─── Supplied records
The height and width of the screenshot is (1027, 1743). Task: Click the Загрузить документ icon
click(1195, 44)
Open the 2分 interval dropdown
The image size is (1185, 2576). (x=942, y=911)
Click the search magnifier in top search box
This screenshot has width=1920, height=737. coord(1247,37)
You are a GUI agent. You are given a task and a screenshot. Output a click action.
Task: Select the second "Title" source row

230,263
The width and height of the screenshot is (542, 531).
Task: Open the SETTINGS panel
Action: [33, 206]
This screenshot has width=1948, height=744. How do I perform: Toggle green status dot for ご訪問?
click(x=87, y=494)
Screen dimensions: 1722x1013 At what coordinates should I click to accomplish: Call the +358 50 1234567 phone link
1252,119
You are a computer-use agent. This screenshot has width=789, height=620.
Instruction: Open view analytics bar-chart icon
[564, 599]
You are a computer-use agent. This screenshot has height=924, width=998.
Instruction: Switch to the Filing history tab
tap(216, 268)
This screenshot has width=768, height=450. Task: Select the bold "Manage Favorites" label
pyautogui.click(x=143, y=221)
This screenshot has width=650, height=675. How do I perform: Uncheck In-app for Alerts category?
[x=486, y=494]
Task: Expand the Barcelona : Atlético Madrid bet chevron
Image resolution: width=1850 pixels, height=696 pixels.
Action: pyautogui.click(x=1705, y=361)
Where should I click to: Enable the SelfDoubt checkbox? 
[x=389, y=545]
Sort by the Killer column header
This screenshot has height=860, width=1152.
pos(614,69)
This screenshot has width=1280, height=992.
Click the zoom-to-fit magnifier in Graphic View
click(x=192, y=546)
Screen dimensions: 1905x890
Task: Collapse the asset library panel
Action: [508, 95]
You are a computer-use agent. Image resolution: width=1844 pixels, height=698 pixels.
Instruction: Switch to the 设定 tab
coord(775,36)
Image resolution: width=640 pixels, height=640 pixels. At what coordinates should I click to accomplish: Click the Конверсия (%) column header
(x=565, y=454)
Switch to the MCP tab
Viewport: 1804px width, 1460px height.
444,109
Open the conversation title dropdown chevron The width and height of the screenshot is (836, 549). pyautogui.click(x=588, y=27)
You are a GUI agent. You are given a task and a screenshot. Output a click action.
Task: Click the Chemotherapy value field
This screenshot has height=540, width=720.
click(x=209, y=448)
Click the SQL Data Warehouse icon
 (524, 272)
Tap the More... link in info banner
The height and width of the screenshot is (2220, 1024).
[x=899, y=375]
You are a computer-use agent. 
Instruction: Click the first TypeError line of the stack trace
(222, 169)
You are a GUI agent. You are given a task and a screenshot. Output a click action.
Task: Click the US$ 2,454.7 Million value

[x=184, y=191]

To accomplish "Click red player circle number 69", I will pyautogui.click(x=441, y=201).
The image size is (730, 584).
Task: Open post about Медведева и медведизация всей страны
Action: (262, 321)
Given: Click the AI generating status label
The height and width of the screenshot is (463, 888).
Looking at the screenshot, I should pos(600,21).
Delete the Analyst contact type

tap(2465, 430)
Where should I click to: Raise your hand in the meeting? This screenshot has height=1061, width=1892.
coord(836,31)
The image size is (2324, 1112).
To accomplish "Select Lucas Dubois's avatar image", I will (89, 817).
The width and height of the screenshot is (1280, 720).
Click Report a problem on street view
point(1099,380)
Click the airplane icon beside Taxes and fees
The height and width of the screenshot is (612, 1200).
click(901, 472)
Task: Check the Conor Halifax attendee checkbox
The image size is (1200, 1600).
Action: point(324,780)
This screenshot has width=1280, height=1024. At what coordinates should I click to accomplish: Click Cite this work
──────
**Exercise brief:** Send back the complete set of entries, exactly as shown above.

**Answer box:**
The height and width of the screenshot is (1027, 1743). Task: Click the Загрузить документ icon
click(1195, 44)
Open the 2分 interval dropdown
The image size is (1185, 2576). (x=942, y=911)
Click the search magnifier in top search box
This screenshot has width=1920, height=737. coord(1247,37)
You are a GUI agent. You are given a task and a screenshot. Output a click action.
Task: Select the second "Title" source row

230,263
The width and height of the screenshot is (542, 531).
Task: Open the SETTINGS panel
Action: [33, 206]
This screenshot has width=1948, height=744. How do I perform: Toggle green status dot for ご訪問?
click(x=87, y=494)
Screen dimensions: 1722x1013 At what coordinates should I click to accomplish: Call the +358 50 1234567 phone link
1252,119
You are a computer-use agent. This screenshot has width=789, height=620.
Instruction: Open view analytics bar-chart icon
[564, 599]
You are a computer-use agent. This screenshot has height=924, width=998.
Instruction: Switch to the Filing history tab
tap(216, 268)
This screenshot has width=768, height=450. Task: Select the bold "Manage Favorites" label
pyautogui.click(x=143, y=221)
This screenshot has width=650, height=675. How do I perform: Uncheck In-app for Alerts category?
[x=486, y=494]
Task: Expand the Barcelona : Atlético Madrid bet chevron
Image resolution: width=1850 pixels, height=696 pixels.
Action: pyautogui.click(x=1705, y=361)
Where should I click to: Enable the SelfDoubt checkbox? 
[x=389, y=545]
Sort by the Killer column header
This screenshot has height=860, width=1152.
pos(614,69)
This screenshot has width=1280, height=992.
Click the zoom-to-fit magnifier in Graphic View
click(x=192, y=546)
Screen dimensions: 1905x890
Task: Collapse the asset library panel
Action: [508, 95]
You are a computer-use agent. Image resolution: width=1844 pixels, height=698 pixels.
Instruction: Switch to the 设定 tab
coord(775,36)
Image resolution: width=640 pixels, height=640 pixels. At what coordinates should I click to accomplish: Click the Конверсия (%) column header
(x=565, y=454)
Switch to the MCP tab
Viewport: 1804px width, 1460px height.
444,109
Open the conversation title dropdown chevron The width and height of the screenshot is (836, 549). pyautogui.click(x=588, y=27)
You are a GUI agent. You are given a task and a screenshot. Output a click action.
Task: Click the Chemotherapy value field
This screenshot has height=540, width=720.
click(x=209, y=448)
Click the SQL Data Warehouse icon
 (524, 272)
Tap the More... link in info banner
The height and width of the screenshot is (2220, 1024).
[x=899, y=375]
You are a computer-use agent. 
Instruction: Click the first TypeError line of the stack trace
(222, 169)
You are a GUI agent. You are given a task and a screenshot. Output a click action.
Task: Click the US$ 2,454.7 Million value

[x=184, y=191]

To accomplish "Click red player circle number 69", I will pyautogui.click(x=441, y=201).
The image size is (730, 584).
Task: Open post about Медведева и медведизация всей страны
Action: (262, 321)
Given: Click the AI generating status label
The height and width of the screenshot is (463, 888).
Looking at the screenshot, I should pos(600,21).
Delete the Analyst contact type

tap(2465, 430)
Where should I click to: Raise your hand in the meeting? This screenshot has height=1061, width=1892.
coord(836,31)
The image size is (2324, 1112).
To accomplish "Select Lucas Dubois's avatar image", I will (89, 817).
The width and height of the screenshot is (1280, 720).
Click Report a problem on street view
point(1099,380)
Click the airplane icon beside Taxes and fees
The height and width of the screenshot is (612, 1200).
click(901, 472)
Task: Check the Conor Halifax attendee checkbox
The image size is (1200, 1600).
Action: point(324,780)
This screenshot has width=1280, height=1024. At what coordinates should I click to accomplish: Click Cite this work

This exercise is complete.